Quelle visualité pour la figure de l’écrivain? À cette question, le cinéma et les séries télévisées ont fourni un ensemble très diversifié de réponses, allant de la représentation littérale de l’acte d’écriture à la mise en œuvre des fictions littéraires de l’auteur, en passant par la monstration de ses déboires sentimentaux ou de sa construction médiatique. Les « Écrivains à l’écran », thème du dossier dirigé par Nadja Cohen, prend en compte un éventail de films entrelaçant éthos du réalisateur et de l’écrivain, narration visuelle et écriture, écran et page. Preuve de l’ampleur du phénomène, celui-ci concerne tous les genres : mélodrames, films policiers, thrillers, giallos, films d’horreur, films érotiques ou films d’aventures. Les huit contributions réunies dans le présent dossier décryptent ces riches intrications au prisme des études culturelles, littéraires et cinématographiques. Qu’ils soient réels ou fictifs, les écrivains en question — Houellebecq ou Baudelaire, Hank Moody ou George Stark — s’imposent à l’écran sous la forme de « projections » imaginaires, même lorsque celles-ci flirtent avec le genre documentaire du biopic. Telle est l’une des lignes de force des « Écrivains à l’écran », prolongée par les propositions artistiques et littéraires rassemblées dans la section « Contrepoints ». Fictions identitaires et mythifications des « monstres sacrés » de la littérature (Emilio López-Menchero), palimpsestes de gestes artistiques (Virgile Loyer), pugilat amusé entre écriture et production cinématographique (Vincent Ravalec), écrivain vlogeur (François Bon) ou encore aporie de l’enregistrement de l’écriture (Marcel Broodthaers) figurent au nombre de ces prolongements.

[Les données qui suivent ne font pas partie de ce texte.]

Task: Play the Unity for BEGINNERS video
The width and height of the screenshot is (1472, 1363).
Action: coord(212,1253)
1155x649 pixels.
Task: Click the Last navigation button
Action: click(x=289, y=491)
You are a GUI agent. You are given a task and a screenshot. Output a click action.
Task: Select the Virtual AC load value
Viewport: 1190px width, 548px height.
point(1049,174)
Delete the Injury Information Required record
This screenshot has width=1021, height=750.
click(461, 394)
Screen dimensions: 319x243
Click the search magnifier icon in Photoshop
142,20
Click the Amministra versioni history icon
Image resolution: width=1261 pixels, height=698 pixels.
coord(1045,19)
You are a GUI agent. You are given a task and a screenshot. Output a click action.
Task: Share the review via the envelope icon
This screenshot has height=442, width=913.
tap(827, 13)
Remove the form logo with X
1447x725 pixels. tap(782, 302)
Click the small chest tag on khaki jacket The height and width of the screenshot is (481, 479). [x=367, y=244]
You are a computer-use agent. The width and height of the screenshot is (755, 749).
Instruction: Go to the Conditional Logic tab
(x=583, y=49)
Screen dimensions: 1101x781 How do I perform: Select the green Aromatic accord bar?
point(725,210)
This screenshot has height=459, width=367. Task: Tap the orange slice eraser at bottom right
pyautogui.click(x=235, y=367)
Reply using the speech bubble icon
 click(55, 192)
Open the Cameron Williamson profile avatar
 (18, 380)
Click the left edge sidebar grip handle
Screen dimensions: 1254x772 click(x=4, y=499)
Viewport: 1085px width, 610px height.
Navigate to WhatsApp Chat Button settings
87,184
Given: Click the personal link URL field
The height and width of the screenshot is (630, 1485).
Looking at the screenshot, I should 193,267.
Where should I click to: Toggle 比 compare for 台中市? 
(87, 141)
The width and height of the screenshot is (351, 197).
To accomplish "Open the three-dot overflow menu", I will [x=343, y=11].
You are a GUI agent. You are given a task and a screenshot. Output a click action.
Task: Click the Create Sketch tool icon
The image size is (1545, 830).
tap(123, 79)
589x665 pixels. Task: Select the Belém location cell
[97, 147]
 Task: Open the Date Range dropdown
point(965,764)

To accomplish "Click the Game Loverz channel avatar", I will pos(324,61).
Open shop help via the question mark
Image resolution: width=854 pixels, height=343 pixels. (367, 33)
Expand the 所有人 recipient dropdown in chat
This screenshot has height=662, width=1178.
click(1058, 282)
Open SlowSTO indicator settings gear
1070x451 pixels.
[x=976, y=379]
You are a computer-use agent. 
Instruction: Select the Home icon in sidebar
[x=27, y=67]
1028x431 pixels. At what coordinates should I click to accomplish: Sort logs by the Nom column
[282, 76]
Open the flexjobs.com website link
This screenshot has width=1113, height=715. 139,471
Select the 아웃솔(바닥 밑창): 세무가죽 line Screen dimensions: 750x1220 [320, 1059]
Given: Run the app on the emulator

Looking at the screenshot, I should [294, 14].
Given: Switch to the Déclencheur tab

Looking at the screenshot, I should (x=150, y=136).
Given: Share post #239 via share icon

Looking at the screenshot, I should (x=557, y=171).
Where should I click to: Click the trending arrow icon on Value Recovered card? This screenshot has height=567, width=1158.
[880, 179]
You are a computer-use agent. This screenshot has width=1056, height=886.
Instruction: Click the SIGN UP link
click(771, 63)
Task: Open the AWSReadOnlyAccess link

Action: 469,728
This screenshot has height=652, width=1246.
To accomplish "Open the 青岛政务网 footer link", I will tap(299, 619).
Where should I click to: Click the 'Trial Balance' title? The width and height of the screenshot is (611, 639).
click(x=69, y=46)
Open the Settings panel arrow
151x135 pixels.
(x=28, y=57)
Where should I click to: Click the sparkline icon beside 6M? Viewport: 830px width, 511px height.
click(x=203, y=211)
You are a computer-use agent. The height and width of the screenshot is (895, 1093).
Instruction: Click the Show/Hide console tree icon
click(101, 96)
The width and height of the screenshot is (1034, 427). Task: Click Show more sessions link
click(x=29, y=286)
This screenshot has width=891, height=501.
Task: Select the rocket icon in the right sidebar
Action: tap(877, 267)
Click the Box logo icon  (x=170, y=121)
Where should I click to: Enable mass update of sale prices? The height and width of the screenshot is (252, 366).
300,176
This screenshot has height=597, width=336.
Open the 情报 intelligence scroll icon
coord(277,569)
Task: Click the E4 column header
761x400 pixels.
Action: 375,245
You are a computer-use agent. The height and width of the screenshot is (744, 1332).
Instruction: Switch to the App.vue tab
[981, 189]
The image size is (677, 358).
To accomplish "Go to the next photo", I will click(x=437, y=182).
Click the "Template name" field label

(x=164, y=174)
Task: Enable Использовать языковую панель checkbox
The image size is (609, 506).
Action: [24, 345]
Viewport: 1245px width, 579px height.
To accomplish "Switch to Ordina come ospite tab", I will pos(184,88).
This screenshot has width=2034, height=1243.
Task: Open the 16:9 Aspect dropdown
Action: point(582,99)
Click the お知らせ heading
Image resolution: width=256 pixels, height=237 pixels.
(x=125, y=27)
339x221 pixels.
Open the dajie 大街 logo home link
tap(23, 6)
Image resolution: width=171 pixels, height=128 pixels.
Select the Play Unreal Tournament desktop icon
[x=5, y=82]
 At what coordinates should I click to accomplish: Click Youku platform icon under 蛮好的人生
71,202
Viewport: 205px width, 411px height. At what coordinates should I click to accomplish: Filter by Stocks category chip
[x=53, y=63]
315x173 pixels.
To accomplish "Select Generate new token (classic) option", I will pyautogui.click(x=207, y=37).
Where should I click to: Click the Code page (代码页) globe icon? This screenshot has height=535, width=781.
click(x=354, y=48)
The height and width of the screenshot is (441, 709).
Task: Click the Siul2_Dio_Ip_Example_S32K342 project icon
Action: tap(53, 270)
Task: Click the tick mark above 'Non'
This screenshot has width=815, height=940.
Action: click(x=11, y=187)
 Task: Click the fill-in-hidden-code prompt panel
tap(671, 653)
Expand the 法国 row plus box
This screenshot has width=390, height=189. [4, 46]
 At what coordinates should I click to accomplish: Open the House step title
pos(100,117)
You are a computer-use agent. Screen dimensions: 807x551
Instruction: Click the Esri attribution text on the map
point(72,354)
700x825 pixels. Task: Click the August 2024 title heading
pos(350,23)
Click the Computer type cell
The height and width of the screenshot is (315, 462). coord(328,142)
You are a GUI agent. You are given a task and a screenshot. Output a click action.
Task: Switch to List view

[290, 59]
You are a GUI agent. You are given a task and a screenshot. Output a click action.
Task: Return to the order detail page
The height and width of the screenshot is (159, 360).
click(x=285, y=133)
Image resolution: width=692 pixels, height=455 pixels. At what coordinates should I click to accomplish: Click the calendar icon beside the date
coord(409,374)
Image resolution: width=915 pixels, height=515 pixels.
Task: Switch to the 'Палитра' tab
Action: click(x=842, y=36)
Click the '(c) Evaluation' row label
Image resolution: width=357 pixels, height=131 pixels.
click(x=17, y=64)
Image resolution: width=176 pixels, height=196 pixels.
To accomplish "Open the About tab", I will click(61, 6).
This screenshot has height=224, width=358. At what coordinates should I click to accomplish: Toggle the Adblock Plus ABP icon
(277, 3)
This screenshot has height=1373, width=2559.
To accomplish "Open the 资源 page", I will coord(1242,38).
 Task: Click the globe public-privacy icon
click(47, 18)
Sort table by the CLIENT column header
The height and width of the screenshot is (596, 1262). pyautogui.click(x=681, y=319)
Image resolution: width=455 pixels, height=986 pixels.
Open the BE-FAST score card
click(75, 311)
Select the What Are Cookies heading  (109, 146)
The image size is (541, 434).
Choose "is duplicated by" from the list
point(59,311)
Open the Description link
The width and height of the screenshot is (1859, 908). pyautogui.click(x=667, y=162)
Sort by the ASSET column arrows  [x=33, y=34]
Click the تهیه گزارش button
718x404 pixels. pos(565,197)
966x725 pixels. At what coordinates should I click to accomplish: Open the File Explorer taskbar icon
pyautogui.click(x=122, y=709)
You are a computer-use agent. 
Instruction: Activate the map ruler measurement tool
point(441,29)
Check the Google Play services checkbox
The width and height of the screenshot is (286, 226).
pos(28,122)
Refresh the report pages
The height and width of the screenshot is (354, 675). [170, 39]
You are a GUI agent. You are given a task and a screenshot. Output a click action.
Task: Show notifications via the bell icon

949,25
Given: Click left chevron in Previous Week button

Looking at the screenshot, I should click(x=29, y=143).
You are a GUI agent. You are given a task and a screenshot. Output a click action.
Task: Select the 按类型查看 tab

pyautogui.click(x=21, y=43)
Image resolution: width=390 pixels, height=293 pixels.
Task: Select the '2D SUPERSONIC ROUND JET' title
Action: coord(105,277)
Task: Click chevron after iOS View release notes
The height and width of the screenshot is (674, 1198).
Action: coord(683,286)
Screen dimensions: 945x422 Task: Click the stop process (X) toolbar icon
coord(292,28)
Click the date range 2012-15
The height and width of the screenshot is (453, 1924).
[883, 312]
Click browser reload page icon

Dans la rubrique « Hors dossier », la spécialiste en philosophie de l’environnement, Virginie Maris, en appelle à une critique fondamentale du caractère colonialiste, patriarcal et anthropocentriste de la société contemporaine à partir de l’analyse de la récente exposition produite par le Centre canadien d’architecture (CCA), Le temps presse. Une contre-histoire environnementale du Canada moderne, une interrogation engagée des rapports entretenus par le Canada avec sa nature.
Enfin, la signature visuelle de ce numéro a été confiée à l’artiste québécois Martin Beauregard, dont la série photographique Drive End (2007-2011) met en exergue un imaginaire de la fin du cinéma.